== INFORMATION ==
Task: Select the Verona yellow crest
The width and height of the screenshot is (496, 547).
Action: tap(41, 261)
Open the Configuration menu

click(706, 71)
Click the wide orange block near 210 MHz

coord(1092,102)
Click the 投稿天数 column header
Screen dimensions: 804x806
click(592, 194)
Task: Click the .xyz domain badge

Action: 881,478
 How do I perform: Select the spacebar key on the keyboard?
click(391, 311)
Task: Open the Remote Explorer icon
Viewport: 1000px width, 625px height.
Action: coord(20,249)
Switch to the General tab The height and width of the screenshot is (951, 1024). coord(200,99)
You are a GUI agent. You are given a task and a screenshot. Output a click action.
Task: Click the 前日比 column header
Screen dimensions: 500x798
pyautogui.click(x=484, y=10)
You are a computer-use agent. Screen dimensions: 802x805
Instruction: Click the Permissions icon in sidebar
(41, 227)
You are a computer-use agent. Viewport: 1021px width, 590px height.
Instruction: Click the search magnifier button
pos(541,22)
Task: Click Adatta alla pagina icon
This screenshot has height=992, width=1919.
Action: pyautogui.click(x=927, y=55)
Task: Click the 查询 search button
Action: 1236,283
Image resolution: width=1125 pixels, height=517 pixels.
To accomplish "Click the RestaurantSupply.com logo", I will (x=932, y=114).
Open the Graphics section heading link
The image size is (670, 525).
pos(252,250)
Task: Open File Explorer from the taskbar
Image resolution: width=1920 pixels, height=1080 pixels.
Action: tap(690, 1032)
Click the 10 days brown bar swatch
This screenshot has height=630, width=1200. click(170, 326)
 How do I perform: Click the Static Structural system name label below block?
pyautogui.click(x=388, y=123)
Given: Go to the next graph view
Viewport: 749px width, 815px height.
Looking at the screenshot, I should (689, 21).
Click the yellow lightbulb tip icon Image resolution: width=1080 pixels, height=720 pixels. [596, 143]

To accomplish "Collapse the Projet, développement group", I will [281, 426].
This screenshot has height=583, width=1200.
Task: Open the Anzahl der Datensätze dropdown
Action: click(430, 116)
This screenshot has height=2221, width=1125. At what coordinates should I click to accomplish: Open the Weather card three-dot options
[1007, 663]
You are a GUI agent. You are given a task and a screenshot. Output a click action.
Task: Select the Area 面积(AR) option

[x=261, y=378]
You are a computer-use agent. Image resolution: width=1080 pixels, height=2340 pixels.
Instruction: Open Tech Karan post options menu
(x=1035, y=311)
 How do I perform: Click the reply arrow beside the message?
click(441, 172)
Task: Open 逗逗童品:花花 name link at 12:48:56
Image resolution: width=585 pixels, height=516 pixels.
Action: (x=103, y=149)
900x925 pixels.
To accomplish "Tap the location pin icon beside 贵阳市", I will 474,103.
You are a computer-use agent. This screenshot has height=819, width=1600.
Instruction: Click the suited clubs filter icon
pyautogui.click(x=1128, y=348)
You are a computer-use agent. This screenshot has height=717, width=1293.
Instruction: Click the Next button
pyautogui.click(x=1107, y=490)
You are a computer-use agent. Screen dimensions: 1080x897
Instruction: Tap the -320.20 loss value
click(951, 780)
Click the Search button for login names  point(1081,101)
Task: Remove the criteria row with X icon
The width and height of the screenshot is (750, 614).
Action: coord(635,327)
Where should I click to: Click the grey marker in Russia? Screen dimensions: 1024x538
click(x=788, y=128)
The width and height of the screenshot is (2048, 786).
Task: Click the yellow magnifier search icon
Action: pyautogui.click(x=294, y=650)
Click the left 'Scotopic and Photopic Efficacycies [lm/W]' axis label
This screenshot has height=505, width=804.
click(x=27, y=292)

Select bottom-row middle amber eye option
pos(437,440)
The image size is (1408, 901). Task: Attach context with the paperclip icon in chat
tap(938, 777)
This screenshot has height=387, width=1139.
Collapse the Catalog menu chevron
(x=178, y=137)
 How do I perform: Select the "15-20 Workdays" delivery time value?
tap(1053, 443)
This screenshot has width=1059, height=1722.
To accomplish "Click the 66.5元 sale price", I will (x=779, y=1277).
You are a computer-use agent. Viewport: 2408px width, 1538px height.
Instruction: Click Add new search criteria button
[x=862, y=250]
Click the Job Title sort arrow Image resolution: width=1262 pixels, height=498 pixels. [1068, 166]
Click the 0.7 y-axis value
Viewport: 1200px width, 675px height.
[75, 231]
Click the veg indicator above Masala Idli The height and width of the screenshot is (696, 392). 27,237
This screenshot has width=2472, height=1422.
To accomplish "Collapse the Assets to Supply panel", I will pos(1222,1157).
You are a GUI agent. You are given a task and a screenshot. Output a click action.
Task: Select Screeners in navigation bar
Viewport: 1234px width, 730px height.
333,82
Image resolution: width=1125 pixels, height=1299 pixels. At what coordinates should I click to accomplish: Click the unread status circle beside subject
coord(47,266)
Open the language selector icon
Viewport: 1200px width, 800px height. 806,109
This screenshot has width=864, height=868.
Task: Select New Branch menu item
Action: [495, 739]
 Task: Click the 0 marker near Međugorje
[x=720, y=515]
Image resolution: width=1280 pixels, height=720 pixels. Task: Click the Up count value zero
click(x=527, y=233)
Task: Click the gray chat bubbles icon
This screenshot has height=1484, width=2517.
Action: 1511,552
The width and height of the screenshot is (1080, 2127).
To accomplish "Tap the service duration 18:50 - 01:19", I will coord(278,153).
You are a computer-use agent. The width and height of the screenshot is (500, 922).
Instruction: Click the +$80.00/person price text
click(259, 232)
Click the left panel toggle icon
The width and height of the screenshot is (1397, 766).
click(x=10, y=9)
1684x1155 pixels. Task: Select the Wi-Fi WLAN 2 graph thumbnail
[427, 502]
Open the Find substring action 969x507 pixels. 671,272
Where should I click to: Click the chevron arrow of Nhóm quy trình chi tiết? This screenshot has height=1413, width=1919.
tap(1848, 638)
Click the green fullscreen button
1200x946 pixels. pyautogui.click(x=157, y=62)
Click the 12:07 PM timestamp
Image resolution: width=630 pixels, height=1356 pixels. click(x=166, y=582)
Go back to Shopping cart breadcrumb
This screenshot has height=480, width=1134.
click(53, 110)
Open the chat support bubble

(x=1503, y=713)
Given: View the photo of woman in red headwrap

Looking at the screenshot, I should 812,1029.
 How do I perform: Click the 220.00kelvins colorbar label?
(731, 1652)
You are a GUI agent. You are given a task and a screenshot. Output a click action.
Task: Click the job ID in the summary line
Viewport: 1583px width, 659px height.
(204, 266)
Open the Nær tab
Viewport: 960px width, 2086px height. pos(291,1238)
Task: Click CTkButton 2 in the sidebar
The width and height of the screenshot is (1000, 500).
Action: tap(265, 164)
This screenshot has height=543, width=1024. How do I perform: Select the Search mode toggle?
===
# YOUR TASK
Above are the records; report each line in them that includes the word "toggle".

# ANSWER AREA
Click the left panel toggle icon
This screenshot has height=543, width=1024. How do I perform: Select the Search mode toggle?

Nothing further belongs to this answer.